Candi Prambanan mempunyai gugusan 16 bangunan di halaman pusat dan 244 perwara di sekelilingnya. Di halaman pusat terdapat 3 (tiga) buah candi utama, yaitu Candi Brahma, Candi Siwa, dan Candi Wisnu. Ketiga candi itu untuk memuja Dewa Trimurti atau tiga kekuatan Brahman. Dewa Brahma sebagai pencipta dengan sakati Dewi Saraswati atau Dewi Ilmu Pengetahuan; Dewa Wisnu sebagai pemelihara dengan sakti Dewi Laksmi atau Sri; Dewa Siwa sebagai perusak dengan sakti Dewi Durga. Memaknai keberadaan tiga dewa di dalam Trimurti tentu menggambarkan warna-warni kehidupan dan keyakinan yaitu unsur penciptaan, pemeliharaan, dan perusak. Dalam ranah bentuk dan simbol akan mempunyai konfigurasi dan pemaknaan yang berbeda. Sedangkan dalam ranah temporal seolah hal itu menjadi bagian dari putaran roda waktu yang dinamis dalam konteks gerak cakra manggilingan.
Bagi manusia di dalam mengantisipasi berbagai warna kehidupan dalam cakra manggilingan yang dinamis adalah bagaimana dapat mengkonfigurasikan perannya dengan mempertimbangkan asas keseimbangan.Wujud nyata peran manusia dalam kehidupan, seperti dikemukakan Abraham Maslow adalah sejauhmana dapat menunjukkan totalitas hidup sebagai wahana aktualisasi diri. Aktualisasi diri dengan mempertimbangkan asas keseimbangan diperlukan, agar apapun yang tercipta harus dipelihara untuk menjamin keberlanjutan, sehingga proses kerusakan akan dapat dikendalikan. Walaupun rusak itu pasti terjadi, karena sesuatu yang fana akan menjadi rengkuhan ketidakabadian. Terutama hal itu terwakili dalam proses perjalanan daur kehidupan yaitu tata kala matahari yang berjalan sesuai ritmenya. Ritme waktu layaknya perjalanan matahari sebagaimana yang dirasakan manusia, diawali terbit dari ufuk timur, puncak eksis pada siang hari, dan diakhiri surut di barat pada sore hari.

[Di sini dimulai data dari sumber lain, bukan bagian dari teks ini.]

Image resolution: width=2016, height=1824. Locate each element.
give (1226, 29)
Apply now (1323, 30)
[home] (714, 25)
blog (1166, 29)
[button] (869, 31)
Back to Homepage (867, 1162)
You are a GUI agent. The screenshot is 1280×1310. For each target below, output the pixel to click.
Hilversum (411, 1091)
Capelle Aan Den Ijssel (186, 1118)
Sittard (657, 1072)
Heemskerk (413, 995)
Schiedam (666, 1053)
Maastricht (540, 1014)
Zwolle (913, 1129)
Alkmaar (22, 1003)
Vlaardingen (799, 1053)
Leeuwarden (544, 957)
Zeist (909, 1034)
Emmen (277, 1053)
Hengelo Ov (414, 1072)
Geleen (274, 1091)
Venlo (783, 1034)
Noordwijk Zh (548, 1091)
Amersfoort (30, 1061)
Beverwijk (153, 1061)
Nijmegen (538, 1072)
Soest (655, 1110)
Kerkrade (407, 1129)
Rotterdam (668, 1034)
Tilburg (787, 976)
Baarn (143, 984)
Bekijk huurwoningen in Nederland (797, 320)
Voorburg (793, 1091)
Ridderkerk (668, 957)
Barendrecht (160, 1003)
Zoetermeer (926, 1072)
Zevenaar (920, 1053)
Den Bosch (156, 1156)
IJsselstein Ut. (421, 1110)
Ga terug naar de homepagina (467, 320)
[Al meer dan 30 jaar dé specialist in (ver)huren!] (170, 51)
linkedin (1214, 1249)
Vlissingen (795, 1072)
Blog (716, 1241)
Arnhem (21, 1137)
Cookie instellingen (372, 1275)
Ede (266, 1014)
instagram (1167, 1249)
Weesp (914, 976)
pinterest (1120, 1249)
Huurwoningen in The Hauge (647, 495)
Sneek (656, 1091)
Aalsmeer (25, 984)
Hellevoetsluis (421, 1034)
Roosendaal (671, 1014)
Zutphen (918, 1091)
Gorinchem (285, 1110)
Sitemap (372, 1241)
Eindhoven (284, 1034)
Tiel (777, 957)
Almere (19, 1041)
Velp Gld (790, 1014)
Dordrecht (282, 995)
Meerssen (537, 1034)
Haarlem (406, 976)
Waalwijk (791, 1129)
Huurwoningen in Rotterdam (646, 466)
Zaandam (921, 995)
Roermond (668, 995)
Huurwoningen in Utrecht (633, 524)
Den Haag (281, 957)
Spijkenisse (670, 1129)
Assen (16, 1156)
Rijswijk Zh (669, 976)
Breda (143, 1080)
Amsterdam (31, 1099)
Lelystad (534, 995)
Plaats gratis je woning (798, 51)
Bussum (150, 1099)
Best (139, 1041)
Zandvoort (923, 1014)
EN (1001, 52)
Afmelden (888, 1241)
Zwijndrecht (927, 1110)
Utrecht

Dalam konteks Manjusrigrha kita akan mendapatkan inspirasi dari seorang Bodhisattwa yang berkuasa dalam membasmi kebodohan (avidya) dan dikaitkan dengan Amittabha dan Aksobhya yang bertangan dua. Tangan kanan membawa pedang untuk menebas kebodohan dan tangan kiri membawa buku atau pustaka sebagai Prajnaparamita sutra lambang kebijaksanaan untuk mengganti avidya menjadi vidya (Magetsari, 1981). Kebijaksanaan hidup yang mengutamakan penguasaan ilmu melalui proses literasi merupakan pijar-pijar kehidupan yang memicu perubahan ke arah kebaikan untuk menggapai perbaikan.